En ces époques nues…

En ces époques nues où la chair de l’émotion laisse transparaître le squelette de la raison sociale (raison de l’entreprise individuelle qui, pourtant, méconnaît l’individu) la masse – toujours elle – prend le pas sur l’être… Comme le paraître sur l’existant.

En ces époques nues la politique du reste a rang de philosophie. L’art, quant à lui, ne saurait exister. Un grain de riz perdu sur le pavé devient marbre à sculpter. Un univers voit le jour. Création éphémère d’un amuseur affairé en quête de gains faciles à obtenir. Ainsi commerce et art se confondent. La masse, toujours, étouffe le sens.

Le riz est un paysage. Femmes courbées dans les rizières. Conversations de fin de soirée où la chaleur de l’alcool remplace l’inspiration. Repas partagés, un grain de riz divisé en cinq, puisqu’il y a quatre convives, la cinquième part sera pour le pauvre de passage, le plus pauvre d’entre nous, le rat, ce mal aimé. Ainsi devrait être l’amour, un don, sans rien attendre, à celui qui ne possède rien, pas même l’amour. Du festin à la cène, parfois, suffit un pas, qui sera ou non franchi. Un soupçon d’intention peut changer le monde. Nous étions insouciants, égoïstes, peut-être… Nous voilà acteurs d’un drame planétaire. D’une aile de papillon dépend le sort du monde. Il suffit parfois d’un souffle pour que tombe dans l’oubli une civilisation hier triomphante.

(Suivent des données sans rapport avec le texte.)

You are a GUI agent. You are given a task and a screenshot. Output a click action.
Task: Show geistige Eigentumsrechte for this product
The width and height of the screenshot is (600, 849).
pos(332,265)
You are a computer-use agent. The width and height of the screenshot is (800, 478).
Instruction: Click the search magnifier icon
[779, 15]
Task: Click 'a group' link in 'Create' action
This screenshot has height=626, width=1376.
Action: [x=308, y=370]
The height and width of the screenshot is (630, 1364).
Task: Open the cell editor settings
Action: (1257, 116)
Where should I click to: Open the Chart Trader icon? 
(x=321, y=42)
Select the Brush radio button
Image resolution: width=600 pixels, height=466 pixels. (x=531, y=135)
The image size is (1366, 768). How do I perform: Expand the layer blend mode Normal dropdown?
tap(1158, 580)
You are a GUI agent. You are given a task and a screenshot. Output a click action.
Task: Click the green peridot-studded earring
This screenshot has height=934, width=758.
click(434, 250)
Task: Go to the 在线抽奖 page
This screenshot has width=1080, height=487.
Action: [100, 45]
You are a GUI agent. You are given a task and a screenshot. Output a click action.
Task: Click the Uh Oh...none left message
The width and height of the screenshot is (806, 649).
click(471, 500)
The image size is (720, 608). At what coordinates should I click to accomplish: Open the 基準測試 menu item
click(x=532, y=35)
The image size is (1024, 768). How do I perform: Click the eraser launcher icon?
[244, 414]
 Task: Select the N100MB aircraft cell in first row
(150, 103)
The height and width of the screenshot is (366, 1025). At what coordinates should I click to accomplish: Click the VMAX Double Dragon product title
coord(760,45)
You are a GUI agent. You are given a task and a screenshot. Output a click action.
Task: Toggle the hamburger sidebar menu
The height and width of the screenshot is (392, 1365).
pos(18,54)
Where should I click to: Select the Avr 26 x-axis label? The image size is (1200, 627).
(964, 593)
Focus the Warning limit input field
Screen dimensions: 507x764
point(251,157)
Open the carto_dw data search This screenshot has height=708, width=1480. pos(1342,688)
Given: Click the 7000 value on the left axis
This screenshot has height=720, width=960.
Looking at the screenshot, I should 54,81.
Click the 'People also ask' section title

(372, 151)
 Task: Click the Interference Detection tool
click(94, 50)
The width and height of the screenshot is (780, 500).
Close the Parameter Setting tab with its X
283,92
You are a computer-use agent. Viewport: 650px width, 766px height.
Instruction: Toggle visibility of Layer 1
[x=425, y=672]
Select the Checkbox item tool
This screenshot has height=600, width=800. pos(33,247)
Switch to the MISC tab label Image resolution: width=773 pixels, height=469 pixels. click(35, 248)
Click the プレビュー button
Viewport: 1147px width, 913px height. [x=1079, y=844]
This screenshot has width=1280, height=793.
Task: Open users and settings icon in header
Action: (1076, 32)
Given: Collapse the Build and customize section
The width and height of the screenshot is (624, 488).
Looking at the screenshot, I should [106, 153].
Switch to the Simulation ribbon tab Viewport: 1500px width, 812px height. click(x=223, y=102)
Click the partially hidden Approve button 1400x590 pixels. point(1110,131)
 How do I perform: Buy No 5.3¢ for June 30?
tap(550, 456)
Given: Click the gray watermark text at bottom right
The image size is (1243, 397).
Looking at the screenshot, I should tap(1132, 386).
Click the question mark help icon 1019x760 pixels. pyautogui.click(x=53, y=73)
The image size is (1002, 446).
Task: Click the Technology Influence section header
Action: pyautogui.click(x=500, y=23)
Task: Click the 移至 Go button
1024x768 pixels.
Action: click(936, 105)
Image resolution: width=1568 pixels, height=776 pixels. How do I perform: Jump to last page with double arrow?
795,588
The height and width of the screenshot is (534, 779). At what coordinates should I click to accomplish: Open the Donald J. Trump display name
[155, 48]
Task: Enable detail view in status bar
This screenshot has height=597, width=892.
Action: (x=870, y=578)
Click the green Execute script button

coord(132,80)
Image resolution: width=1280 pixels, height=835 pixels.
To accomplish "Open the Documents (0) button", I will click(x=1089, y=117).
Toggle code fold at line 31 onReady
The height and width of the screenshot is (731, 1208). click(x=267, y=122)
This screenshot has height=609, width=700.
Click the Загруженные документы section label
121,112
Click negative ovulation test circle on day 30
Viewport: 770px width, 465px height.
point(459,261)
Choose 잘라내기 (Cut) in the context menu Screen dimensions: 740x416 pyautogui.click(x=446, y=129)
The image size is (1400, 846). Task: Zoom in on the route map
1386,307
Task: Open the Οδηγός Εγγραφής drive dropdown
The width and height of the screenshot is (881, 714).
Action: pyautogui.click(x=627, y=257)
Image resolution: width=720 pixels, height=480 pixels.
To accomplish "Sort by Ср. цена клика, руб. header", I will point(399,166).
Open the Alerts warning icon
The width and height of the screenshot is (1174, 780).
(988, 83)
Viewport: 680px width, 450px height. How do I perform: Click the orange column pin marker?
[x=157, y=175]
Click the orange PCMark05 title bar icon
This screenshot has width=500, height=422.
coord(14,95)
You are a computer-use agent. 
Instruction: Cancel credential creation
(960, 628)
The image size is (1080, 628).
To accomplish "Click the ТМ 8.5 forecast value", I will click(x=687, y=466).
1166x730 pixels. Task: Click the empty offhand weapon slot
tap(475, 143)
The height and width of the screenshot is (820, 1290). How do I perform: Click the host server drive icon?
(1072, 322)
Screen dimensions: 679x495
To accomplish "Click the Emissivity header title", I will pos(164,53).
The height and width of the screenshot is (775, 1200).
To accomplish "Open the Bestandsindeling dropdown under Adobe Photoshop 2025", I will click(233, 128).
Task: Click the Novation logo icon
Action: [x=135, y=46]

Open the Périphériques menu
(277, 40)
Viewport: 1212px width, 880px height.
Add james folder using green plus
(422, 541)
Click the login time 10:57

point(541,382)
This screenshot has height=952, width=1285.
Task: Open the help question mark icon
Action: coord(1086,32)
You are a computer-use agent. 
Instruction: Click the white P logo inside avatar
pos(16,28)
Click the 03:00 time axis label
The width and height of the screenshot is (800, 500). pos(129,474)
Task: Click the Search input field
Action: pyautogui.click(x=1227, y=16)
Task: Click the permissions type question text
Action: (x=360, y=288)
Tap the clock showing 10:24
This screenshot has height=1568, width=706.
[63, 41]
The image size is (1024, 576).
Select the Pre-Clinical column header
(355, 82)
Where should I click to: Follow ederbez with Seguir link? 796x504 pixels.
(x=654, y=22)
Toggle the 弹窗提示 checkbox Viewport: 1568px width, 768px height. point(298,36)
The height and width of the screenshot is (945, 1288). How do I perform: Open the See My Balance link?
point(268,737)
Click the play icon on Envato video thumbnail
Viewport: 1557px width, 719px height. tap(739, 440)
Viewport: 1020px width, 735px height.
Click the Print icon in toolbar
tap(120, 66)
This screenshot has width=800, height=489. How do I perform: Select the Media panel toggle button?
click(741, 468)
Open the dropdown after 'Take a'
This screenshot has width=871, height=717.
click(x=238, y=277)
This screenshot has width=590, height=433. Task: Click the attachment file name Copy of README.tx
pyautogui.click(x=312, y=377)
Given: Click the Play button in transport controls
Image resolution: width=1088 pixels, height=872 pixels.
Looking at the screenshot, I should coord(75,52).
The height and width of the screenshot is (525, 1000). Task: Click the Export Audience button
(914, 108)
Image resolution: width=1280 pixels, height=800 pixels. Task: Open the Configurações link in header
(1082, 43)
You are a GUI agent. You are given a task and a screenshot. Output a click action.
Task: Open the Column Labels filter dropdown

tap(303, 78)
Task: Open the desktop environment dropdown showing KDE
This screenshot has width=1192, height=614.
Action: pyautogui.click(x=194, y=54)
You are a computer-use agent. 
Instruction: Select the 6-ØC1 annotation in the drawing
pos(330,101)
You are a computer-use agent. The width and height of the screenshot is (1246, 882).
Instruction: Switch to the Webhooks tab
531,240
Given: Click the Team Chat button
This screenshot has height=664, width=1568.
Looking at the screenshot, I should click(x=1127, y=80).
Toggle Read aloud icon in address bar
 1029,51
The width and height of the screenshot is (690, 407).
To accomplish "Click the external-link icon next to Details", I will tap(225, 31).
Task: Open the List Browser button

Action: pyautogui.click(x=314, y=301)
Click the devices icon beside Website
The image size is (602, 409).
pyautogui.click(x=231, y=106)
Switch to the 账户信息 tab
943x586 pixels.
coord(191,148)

Sur une table, les restes d’un repas. Un grain de raisin rescapé d’un génocide. La naissance du vin ne provient-elle pas d’une mise à mort, celle du raisin ? Quelques bouteilles renversées dressent le décor. Cadavres qui furent froids avant même de mourir. Un nom unique désigne la dépouille de l’homme et celle du vin. Les deux dépouilles, souvent, se confondent. Traces de vies perdues.

Des cris, quelques rires. Le sang qui coule dans les veines. Un repas partagé. Des paroles échangées. Puis la mort, qu’il y eut ou non un bûcher. Seule reste la cendre.

Un jour, le silence, pas l’absence de bruit, non le vide, mais son contraire. Le silence est là. Présent comme du granit. Des ondes, vibrations incertaines, souterraines, intériorisées. Un tremblement à peine perceptible s’empare des corps. Perçue tout d’abord comme un fantasme, sa réalité, bientôt, ne prête plus au doute ce qui appartient à la peur. Peur du cataclysme. Du tremblement de terre, cette mort offerte par la nature. La tour s’écroule. Le désert reprend ses droits. Un grain de raisin encore vert est tombé (d’une table sans doute) La table n’est plus, reste son ombre, fruit trop vert pour être convoité.